Converters of non-conductive web surfaces, such as pressure sensitive adhesive (PSA) tapes, need to vigilantly control static electricity. High levels of electrostatic charges can be dangerous, and even moderate levels can permanently destroy an adhesive system, cause fouling and jamming of production processes, and damage to finished products. New technology allowing faster production speeds exacerbates static-related problems.
Static electricity is an accumulation of electrical charges on a surface. As surfaces are in contact with each other, a transfer of electrons occurs. Friction, pressure and web speed will accelerate this transfer. When separated, the surface which has gained electrons becomes negatively charged, and the mating surface giving up the electrons becomes positively charged.
This process, known as triboelectrification or tribocharging, results in the generation of static charges on the surface of PSA (Pressure Sensitive Adhesive) tape as it unwinds from the roll and as it contacts and separates from surfaces such as idler rolls, nip rolls and printing or coating rolls. The build-up of electrostatic charges is a cumulative process, increasing each time the web contacts another surface, thereby accumulating a high charge as it passes through transport systems where it comes in contact with several idlers.
When disrupted by static, the silicone coating will no longer function as a release system in the area affected by the discharge, making it very difficult to remove the liner as designed. The accumulation of electrostatic charges can also cause sheets of materials to stick together, creating jams in downstream processes. Electrostatic fields attract particles, resulting in surface contamination, quality problems in printing, coating and laminating, as well as cleanliness problems with medical PSA applications. Moreover, static charges can cause uneven coatings and "wicking" of inks, and pressure-sensitive tape carrying a static charge can damage sensitive electronic components.
The papers and films used for PSA tape do not build up charges uniformly across the surface; they accumulate a positive charge in some regions and a negative charge, or no charge, in others, with varying intensity.
To control static on coating and converting machines, two types of ionizers are available: active and passive. Active ionizers, also called permanent static control devices — such as high output static neutralizer bars and static blowers — are powered by an external source of electrical voltage. Alternatively, radioactive material can be used as an ion source. The relatively high purchase cost of active ionizers has limited their use in the converting industry.
Passive ionizers, also called induction ionizers and non-permanent static control devices, include static tinsel and static string, which are simply grounded emitters placed parallel and close to the charged material. The electrical energy of the charged material will excite the passive ionizer, causing it to generate air ions of the opposite polarity.
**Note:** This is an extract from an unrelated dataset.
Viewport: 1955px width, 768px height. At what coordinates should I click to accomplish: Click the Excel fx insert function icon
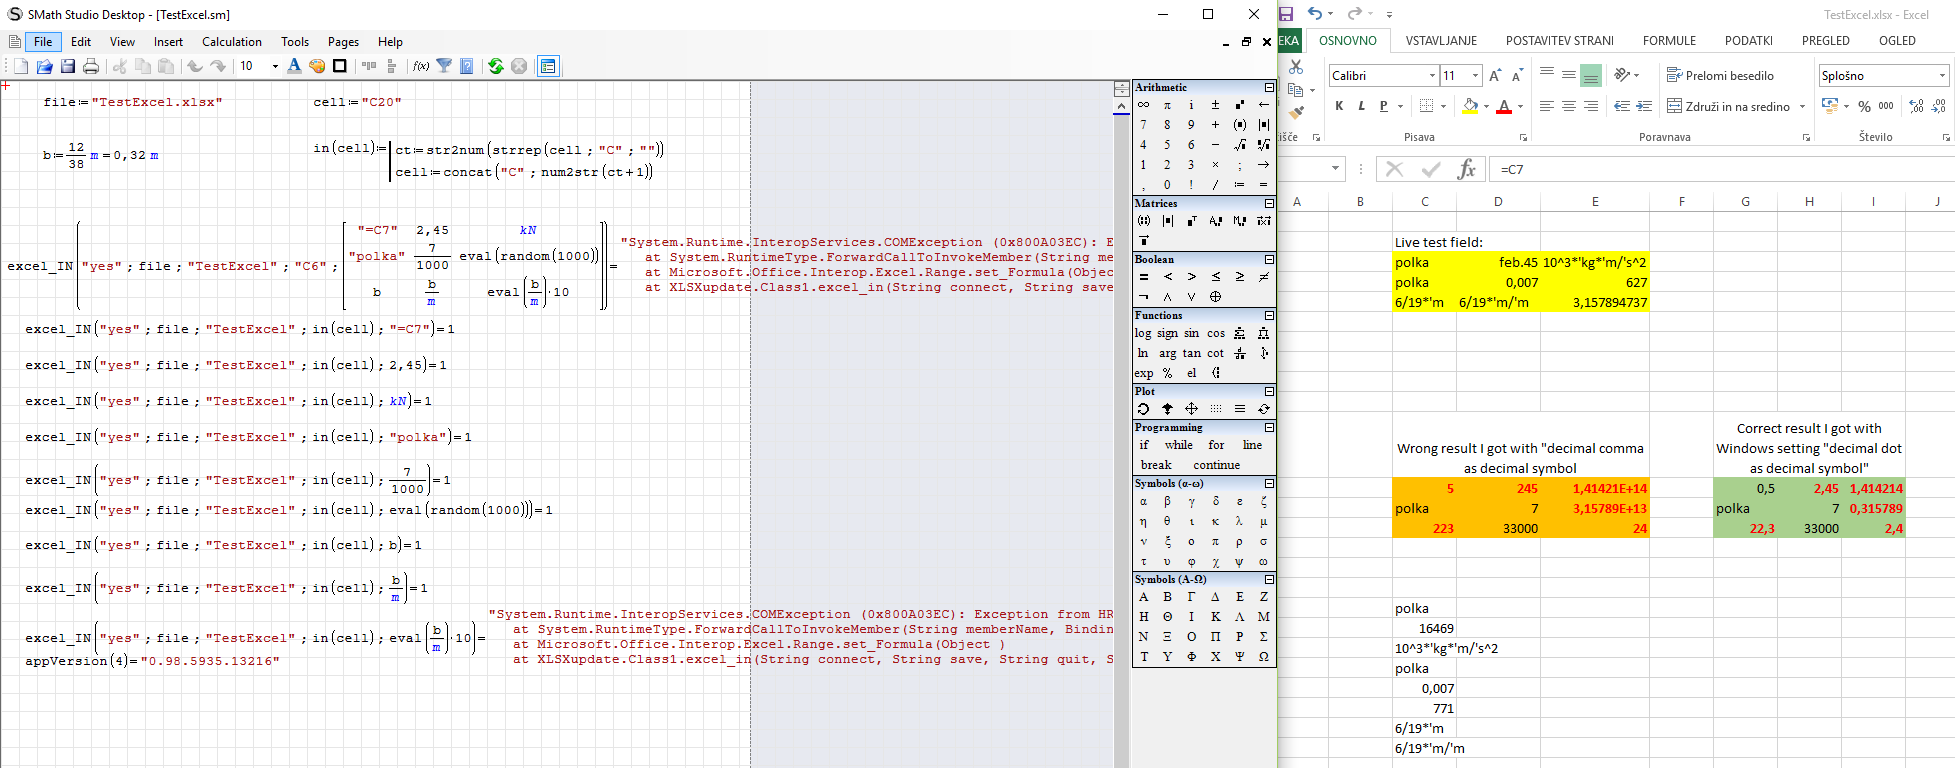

If properly positioned, a passive ionizer can successfully reduce the electrostatic charge.
Tinsel, also know as garland, is relatively inexpensive and remains one of the most widely-used methods for controlling static. However, anti-static tinsel is composed of copper, and pieces of this soft metal can break off and contaminate the product. To address this problem, engineers at Adchem Corporation tested a variety of passive ionizer products to determine whether any of these methods could provide equal or better static control compared to tinsel, without tinsel's risk of product contamination. Side-by-side evaluations were performed at Adchem's 200,000 square foot engineering and manufacturing facility in Riverhead, New York. Five different passive ionizer products were tested: anti-static tinsel, static elastic, static wire and two types of static string. Each anti-static product was prepared and then installed one after another in static "hot-spots" along the production line. Precise measurement of the static charge over a free-span web surface was performed with a hand-held electrostatic field meter, repeated for five different PSA products with non-conductive web surfaces composed of a variety of materials.
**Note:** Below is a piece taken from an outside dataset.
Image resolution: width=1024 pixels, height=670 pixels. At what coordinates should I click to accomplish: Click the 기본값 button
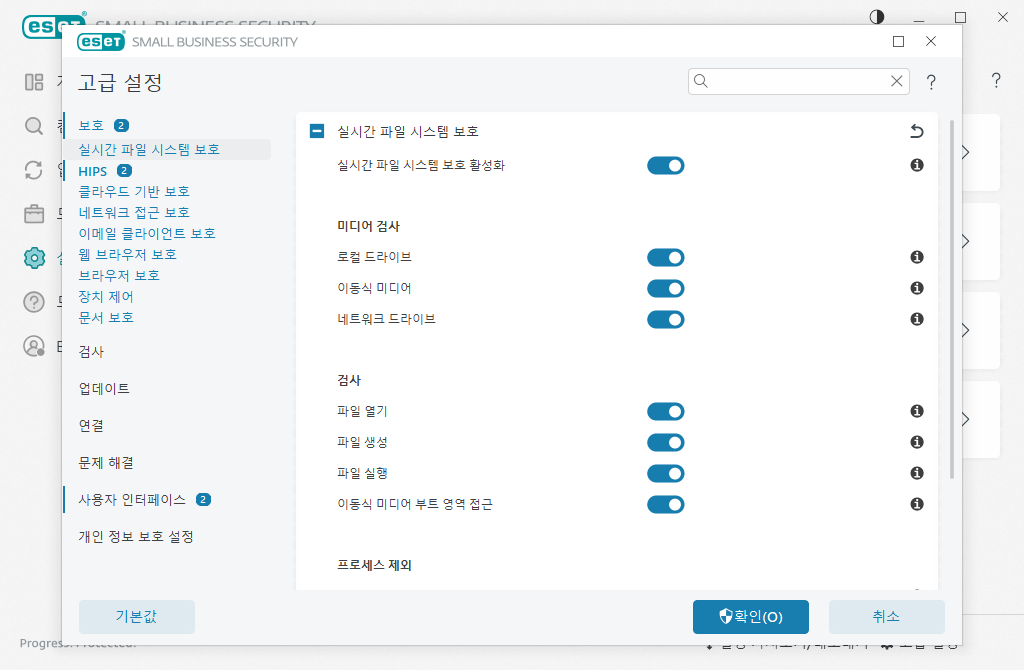[x=137, y=617]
Test results showed that alternative passive ionizer methods can provide better static control than tinsel. In fact, Static String from Stop Static, a division of Alpha Innovation of Marblehead, MA, provided significantly better static control for all five web surfaces tested. The Static String product consistently maintained static levels below the "5000 volts rule" established by Albert E. Seaver in 1993 and generally accepted as the industry safety standard. The Static String product from Alpha Innovation outperformed other passive ionizer products including a similar string product from another manufacturer.
An advantage of the Static String product is that it is effective when installed 0.25 to 2.0 inches away from the web. Not needing to make contact with the web lessens the possibility of web damage, coating damage or contamination. In addition, the product was found to be relatively easy to install and remove, especially compared to tinsel.
Tests at Adchem showed that Static String, installed correctly, consistently reduced electric charge below the desired level of 5kV in all products tested to date. Adchem has replaced tinsel with Static String on all its coating and converting machines, resulting in the measured static level on all machines being reduced. The Adchem plant has thus eliminated the risk of product contamination by pieces of copper tinsel, therefore guaranteeing a higher level of quality control.